→ **INFORMATION GIVEN**:
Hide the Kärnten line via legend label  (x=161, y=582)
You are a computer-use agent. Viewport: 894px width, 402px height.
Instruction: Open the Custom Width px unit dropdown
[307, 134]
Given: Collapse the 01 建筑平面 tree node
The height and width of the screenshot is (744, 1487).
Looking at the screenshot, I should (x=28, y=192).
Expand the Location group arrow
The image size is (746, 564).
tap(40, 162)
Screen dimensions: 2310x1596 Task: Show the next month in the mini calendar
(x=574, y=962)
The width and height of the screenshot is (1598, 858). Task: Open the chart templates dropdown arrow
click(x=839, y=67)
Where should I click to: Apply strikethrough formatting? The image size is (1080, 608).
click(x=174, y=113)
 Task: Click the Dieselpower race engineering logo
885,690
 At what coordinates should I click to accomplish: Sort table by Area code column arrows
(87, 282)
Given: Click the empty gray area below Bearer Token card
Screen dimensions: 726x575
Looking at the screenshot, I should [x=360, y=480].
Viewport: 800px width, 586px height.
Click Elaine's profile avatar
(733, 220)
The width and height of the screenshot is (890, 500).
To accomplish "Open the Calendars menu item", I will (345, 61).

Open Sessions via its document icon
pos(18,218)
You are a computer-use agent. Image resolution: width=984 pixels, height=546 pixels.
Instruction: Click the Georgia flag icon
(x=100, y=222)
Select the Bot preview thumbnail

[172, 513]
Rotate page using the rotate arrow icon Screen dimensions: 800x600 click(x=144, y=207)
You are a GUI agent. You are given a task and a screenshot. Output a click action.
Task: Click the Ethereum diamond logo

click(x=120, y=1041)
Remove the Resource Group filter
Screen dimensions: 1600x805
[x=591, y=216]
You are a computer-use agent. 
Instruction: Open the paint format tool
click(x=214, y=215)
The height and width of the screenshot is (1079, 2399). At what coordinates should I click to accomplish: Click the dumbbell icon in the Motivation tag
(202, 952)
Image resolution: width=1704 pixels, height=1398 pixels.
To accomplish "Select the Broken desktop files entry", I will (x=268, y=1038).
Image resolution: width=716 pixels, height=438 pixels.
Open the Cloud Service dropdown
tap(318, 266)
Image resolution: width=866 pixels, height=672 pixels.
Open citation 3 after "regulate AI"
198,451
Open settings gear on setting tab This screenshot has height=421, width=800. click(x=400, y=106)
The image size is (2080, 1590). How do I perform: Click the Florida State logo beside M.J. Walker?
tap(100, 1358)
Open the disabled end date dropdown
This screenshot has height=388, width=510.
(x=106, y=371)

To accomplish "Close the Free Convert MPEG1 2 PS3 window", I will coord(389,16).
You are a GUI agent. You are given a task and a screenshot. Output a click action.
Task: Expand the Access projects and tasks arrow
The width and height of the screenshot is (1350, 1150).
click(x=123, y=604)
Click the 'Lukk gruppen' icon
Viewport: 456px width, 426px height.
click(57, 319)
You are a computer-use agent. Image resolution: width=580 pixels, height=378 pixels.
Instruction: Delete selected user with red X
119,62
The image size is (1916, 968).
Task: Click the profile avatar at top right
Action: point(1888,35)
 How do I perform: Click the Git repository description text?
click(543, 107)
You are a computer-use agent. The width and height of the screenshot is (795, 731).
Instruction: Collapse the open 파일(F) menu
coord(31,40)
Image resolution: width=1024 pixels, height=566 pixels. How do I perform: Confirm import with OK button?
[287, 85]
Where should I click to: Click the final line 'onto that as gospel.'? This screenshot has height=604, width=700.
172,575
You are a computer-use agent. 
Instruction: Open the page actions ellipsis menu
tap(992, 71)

→ **GOAL OF THE EXERCISE**: From the first line to the last, retype the material exactly.

→ **RESULT OF THE TASK**:
Hide the Kärnten line via legend label  (x=161, y=582)
You are a computer-use agent. Viewport: 894px width, 402px height.
Instruction: Open the Custom Width px unit dropdown
[307, 134]
Given: Collapse the 01 建筑平面 tree node
The height and width of the screenshot is (744, 1487).
Looking at the screenshot, I should (x=28, y=192).
Expand the Location group arrow
The image size is (746, 564).
tap(40, 162)
Screen dimensions: 2310x1596 Task: Show the next month in the mini calendar
(x=574, y=962)
The width and height of the screenshot is (1598, 858). Task: Open the chart templates dropdown arrow
click(x=839, y=67)
Where should I click to: Apply strikethrough formatting? The image size is (1080, 608).
click(x=174, y=113)
 Task: Click the Dieselpower race engineering logo
885,690
 At what coordinates should I click to accomplish: Sort table by Area code column arrows
(87, 282)
Given: Click the empty gray area below Bearer Token card
Screen dimensions: 726x575
Looking at the screenshot, I should [x=360, y=480].
Viewport: 800px width, 586px height.
Click Elaine's profile avatar
(733, 220)
The width and height of the screenshot is (890, 500).
To accomplish "Open the Calendars menu item", I will (345, 61).

Open Sessions via its document icon
pos(18,218)
You are a computer-use agent. Image resolution: width=984 pixels, height=546 pixels.
Instruction: Click the Georgia flag icon
(x=100, y=222)
Select the Bot preview thumbnail

[172, 513]
Rotate page using the rotate arrow icon Screen dimensions: 800x600 click(x=144, y=207)
You are a GUI agent. You are given a task and a screenshot. Output a click action.
Task: Click the Ethereum diamond logo

click(x=120, y=1041)
Remove the Resource Group filter
Screen dimensions: 1600x805
[x=591, y=216]
You are a computer-use agent. 
Instruction: Open the paint format tool
click(x=214, y=215)
The height and width of the screenshot is (1079, 2399). At what coordinates should I click to accomplish: Click the dumbbell icon in the Motivation tag
(202, 952)
Image resolution: width=1704 pixels, height=1398 pixels.
To accomplish "Select the Broken desktop files entry", I will (x=268, y=1038).
Image resolution: width=716 pixels, height=438 pixels.
Open the Cloud Service dropdown
tap(318, 266)
Image resolution: width=866 pixels, height=672 pixels.
Open citation 3 after "regulate AI"
198,451
Open settings gear on setting tab This screenshot has height=421, width=800. click(x=400, y=106)
The image size is (2080, 1590). How do I perform: Click the Florida State logo beside M.J. Walker?
tap(100, 1358)
Open the disabled end date dropdown
This screenshot has height=388, width=510.
(x=106, y=371)

To accomplish "Close the Free Convert MPEG1 2 PS3 window", I will coord(389,16).
You are a GUI agent. You are given a task and a screenshot. Output a click action.
Task: Expand the Access projects and tasks arrow
The width and height of the screenshot is (1350, 1150).
click(x=123, y=604)
Click the 'Lukk gruppen' icon
Viewport: 456px width, 426px height.
click(57, 319)
You are a computer-use agent. Image resolution: width=580 pixels, height=378 pixels.
Instruction: Delete selected user with red X
119,62
The image size is (1916, 968).
Task: Click the profile avatar at top right
Action: point(1888,35)
 How do I perform: Click the Git repository description text?
click(543, 107)
You are a computer-use agent. The width and height of the screenshot is (795, 731).
Instruction: Collapse the open 파일(F) menu
coord(31,40)
Image resolution: width=1024 pixels, height=566 pixels. How do I perform: Confirm import with OK button?
[287, 85]
Where should I click to: Click the final line 'onto that as gospel.'? This screenshot has height=604, width=700.
172,575
You are a computer-use agent. 
Instruction: Open the page actions ellipsis menu
tap(992, 71)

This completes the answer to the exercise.